Genova, vigilessa ruba borsetta. Licenziata ma il giudice la risarcisce

di redazione Blitz
Pubblicato il 3 ottobre 2014 16:34 | Ultimo aggiornamento: 3 ottobre 2014 16:35
Genova, vigilessa ruba una borsetta. Licenziata ma il giudice la risarcisce

Genova, vigilessa ruba una borsetta. Licenziata ma il giudice la risarcisce

GENOVA – Le telecamere della discoteca la riprendono mentre ruba una borsetta di un’altra cliente. I colleghi la coprono, i capi non intervengono. Ma alla fine la notizia finisce sui giornali, perché la ladra in questione è una vigilessa.
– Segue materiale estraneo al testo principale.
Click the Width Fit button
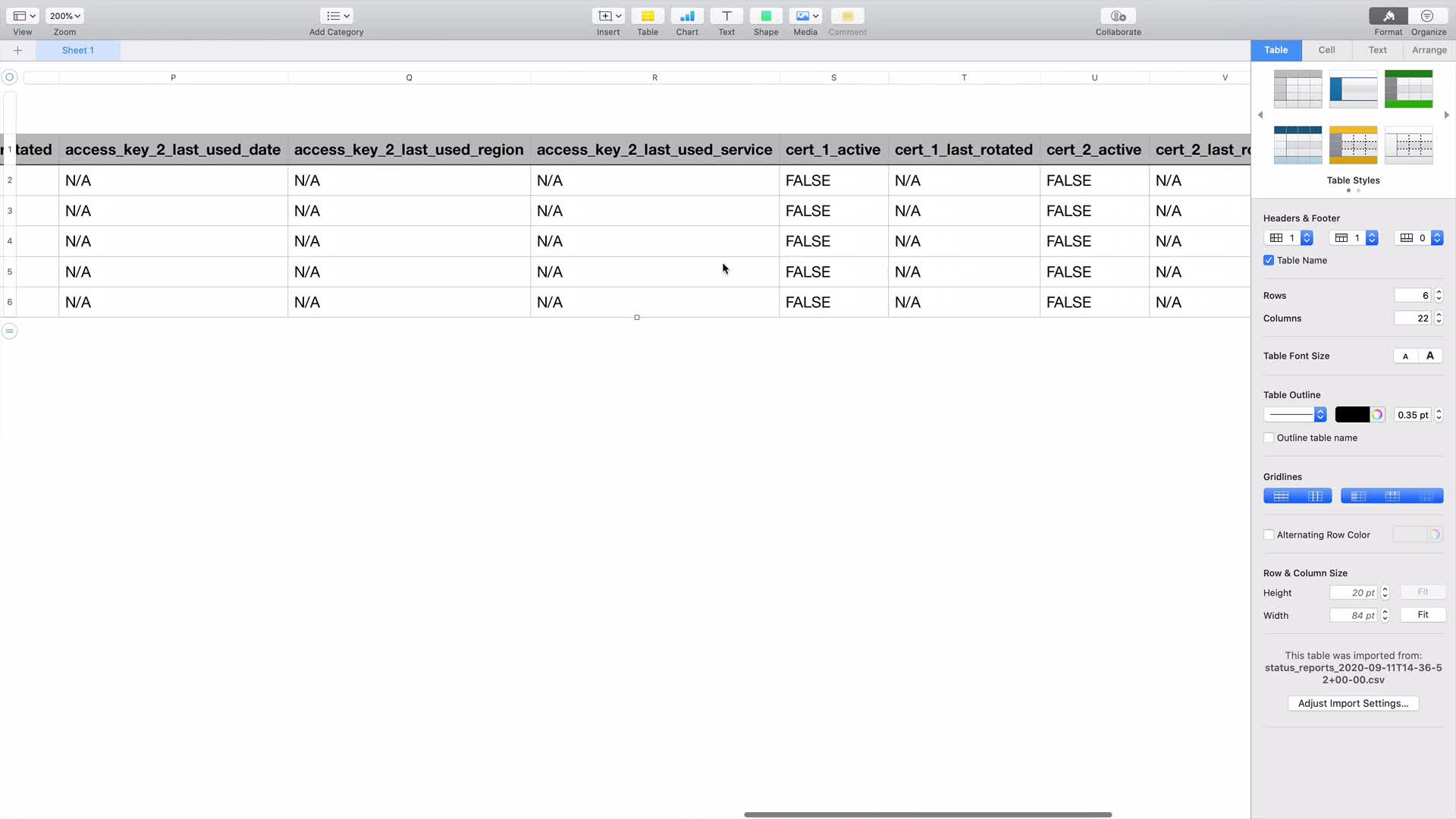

E il corpo dei vigili è costretto a prendere provvedimenti: ritiro dell’arma, sospensione e infine licenziamento. L’ex vigilessa però fa ricorso in tribunale e il giudice le dà ragione. Non la riassunzione, ma le riconosce un indennizzo: un anno e mezzo di stipendio perché all’epoca dei fatti la donna soffriva di “gravi problemi psicologici”.
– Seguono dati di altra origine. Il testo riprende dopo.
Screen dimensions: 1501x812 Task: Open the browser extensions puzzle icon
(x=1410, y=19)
Succede a Genova, la storia è raccontata sul Secolo XIX, che definisce il caso “emblematico degli effetti di quel che resta dell’articolo 18“. Per il quotidiano ligure la decisione del giudice è quantomeno sconcertante.

Il furto risale alla notte tra il 5 e il 6 gennaio 2013: la vigilessa sottrae la borsetta a un’altra donna e corre a nascondersi in bagno con la refurtiva. I vigilantes la smascherano grazie alle immagini della videosorveglianza. A quel punto sono i suoi stessi colleghi a intervenire e a spiegare alla vittima il grave disagio che la vigilessa sta patendo.
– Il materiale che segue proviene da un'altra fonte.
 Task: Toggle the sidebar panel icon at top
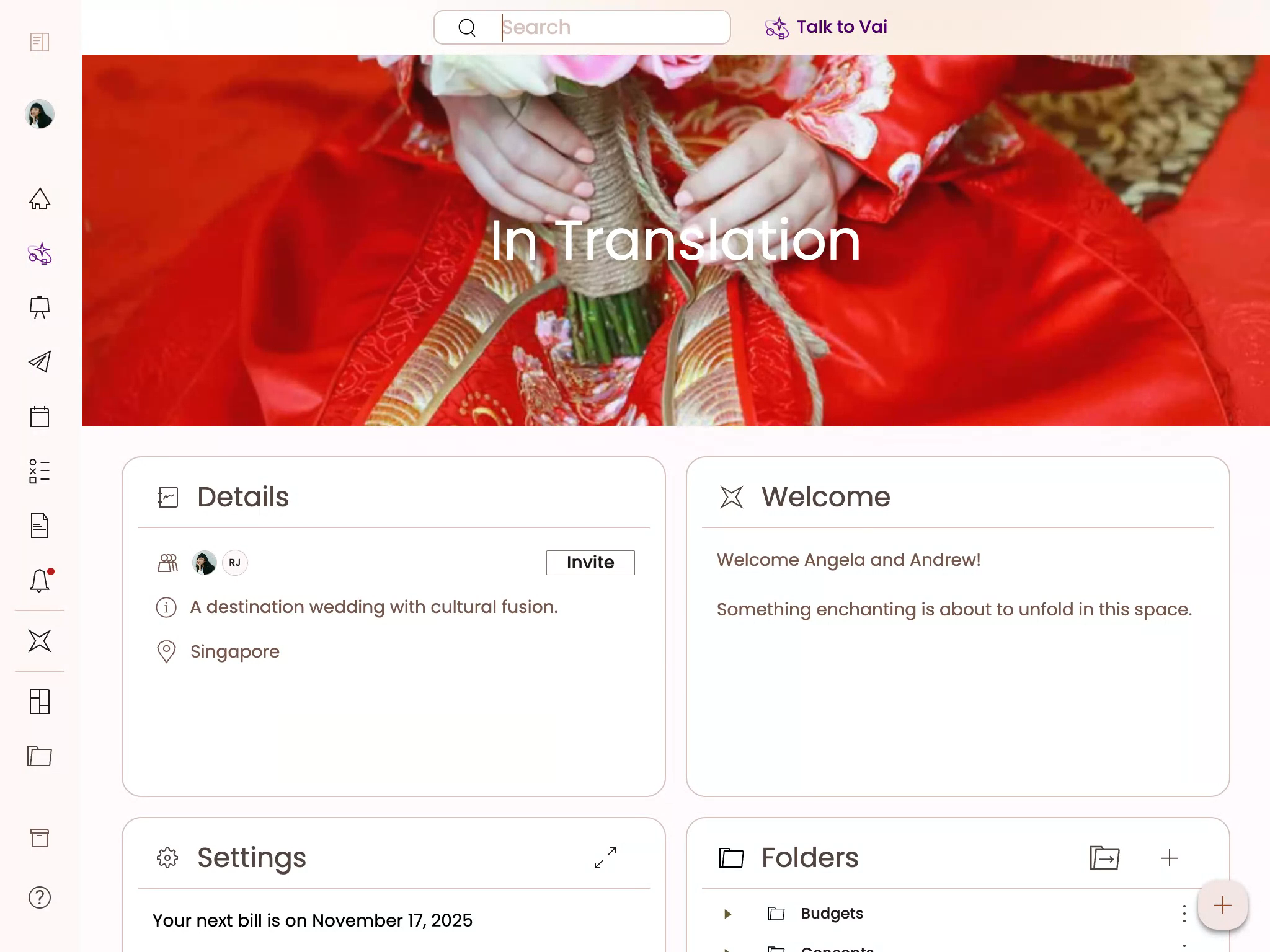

Disagio dietro al quale la donna si è trincerata anche in Tribunale. La donna in discoteca le ha creduto e si è accontentata delle scuse e della restituzione del malloppo. Il giudice ha fatto altrettanto, giudicando il suo licenziamento “illegittimo” e ordinando il pagamento di un indennizzo pari a 18 mensilità.